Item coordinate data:
⁂

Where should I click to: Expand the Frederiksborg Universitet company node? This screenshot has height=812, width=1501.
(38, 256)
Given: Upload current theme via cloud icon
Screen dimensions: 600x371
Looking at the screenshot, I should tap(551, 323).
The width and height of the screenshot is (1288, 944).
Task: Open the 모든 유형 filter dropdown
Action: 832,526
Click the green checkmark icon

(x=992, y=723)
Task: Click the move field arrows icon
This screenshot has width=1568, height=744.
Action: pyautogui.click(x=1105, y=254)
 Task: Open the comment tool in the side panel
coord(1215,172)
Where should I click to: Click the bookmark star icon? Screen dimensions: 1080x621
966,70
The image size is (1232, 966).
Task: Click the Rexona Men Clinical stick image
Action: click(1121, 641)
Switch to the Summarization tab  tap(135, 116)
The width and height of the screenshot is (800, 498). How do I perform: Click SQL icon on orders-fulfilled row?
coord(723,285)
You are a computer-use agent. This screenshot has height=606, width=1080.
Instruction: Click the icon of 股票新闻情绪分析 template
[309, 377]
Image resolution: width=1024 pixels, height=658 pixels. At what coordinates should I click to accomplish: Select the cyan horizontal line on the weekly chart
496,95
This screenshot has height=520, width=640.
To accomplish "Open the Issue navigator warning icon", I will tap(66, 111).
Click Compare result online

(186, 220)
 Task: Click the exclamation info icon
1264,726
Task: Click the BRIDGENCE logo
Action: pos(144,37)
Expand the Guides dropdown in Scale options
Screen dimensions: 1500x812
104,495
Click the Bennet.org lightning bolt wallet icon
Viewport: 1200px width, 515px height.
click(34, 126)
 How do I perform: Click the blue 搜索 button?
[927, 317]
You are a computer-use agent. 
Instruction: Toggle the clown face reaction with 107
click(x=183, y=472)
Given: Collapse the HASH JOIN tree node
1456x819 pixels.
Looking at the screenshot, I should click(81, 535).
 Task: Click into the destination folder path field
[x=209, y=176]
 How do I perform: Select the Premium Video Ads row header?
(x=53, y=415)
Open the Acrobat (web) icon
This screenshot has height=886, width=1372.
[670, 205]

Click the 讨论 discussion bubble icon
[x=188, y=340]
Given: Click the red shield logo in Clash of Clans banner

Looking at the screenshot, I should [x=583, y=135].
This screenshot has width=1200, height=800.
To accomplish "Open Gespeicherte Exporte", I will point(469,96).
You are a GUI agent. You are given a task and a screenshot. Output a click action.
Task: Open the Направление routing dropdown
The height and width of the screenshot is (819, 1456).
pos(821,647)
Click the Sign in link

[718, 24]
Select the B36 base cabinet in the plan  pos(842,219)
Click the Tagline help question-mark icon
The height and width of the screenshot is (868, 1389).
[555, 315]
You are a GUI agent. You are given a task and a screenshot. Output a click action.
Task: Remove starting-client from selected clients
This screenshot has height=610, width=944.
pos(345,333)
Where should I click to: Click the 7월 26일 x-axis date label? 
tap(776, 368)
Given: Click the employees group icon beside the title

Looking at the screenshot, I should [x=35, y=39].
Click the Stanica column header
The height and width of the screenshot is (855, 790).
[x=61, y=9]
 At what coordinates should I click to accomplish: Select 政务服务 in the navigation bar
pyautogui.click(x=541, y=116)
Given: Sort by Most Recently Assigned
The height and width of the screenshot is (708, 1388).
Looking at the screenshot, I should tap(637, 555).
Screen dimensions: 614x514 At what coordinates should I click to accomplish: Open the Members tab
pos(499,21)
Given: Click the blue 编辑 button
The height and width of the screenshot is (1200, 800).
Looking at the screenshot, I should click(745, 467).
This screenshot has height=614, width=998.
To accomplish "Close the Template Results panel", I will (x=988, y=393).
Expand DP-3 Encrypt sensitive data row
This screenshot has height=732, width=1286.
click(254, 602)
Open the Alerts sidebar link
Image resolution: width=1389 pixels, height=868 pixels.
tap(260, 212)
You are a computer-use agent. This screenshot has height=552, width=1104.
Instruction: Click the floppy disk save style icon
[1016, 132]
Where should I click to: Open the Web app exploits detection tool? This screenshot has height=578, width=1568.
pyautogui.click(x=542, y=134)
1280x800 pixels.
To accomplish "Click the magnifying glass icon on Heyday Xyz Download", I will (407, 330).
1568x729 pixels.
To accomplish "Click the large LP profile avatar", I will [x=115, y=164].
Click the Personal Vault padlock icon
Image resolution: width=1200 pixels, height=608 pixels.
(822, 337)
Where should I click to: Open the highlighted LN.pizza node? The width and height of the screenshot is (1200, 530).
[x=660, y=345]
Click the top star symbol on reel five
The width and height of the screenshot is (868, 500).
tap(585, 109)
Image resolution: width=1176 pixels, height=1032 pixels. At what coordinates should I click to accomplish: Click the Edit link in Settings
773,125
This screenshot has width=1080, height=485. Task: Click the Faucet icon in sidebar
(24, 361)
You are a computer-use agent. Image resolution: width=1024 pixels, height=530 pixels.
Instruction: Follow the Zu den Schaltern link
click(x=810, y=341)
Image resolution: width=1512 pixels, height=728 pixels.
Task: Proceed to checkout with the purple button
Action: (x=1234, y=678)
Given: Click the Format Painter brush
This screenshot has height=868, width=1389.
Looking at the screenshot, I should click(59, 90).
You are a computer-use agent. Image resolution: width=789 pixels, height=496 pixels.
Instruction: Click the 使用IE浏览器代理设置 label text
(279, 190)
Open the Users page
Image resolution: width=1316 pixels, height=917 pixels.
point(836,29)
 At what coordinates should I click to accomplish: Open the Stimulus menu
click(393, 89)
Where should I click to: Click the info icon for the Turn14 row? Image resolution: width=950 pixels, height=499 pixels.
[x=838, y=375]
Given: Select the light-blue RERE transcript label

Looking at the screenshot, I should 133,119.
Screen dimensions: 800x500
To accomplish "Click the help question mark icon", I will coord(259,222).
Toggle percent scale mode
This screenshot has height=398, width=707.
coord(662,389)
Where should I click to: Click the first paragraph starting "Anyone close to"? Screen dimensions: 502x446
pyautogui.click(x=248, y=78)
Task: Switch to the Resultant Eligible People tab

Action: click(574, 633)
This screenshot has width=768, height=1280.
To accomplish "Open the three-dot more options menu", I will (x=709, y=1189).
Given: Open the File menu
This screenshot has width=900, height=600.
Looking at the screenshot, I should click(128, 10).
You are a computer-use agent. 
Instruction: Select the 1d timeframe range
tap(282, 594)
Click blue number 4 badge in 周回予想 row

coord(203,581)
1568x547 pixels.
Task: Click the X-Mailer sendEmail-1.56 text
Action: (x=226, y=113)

⁂

Task directions: Copy the listing word for word, from its first line through the line containing "coord(723,285)", including both.

Solution for this problem:
Where should I click to: Expand the Frederiksborg Universitet company node? This screenshot has height=812, width=1501.
(38, 256)
Given: Upload current theme via cloud icon
Screen dimensions: 600x371
Looking at the screenshot, I should tap(551, 323).
The width and height of the screenshot is (1288, 944).
Task: Open the 모든 유형 filter dropdown
Action: 832,526
Click the green checkmark icon

(x=992, y=723)
Task: Click the move field arrows icon
This screenshot has width=1568, height=744.
Action: pyautogui.click(x=1105, y=254)
 Task: Open the comment tool in the side panel
coord(1215,172)
Where should I click to: Click the bookmark star icon? Screen dimensions: 1080x621
966,70
The image size is (1232, 966).
Task: Click the Rexona Men Clinical stick image
Action: click(1121, 641)
Switch to the Summarization tab  tap(135, 116)
The width and height of the screenshot is (800, 498). How do I perform: Click SQL icon on orders-fulfilled row?
coord(723,285)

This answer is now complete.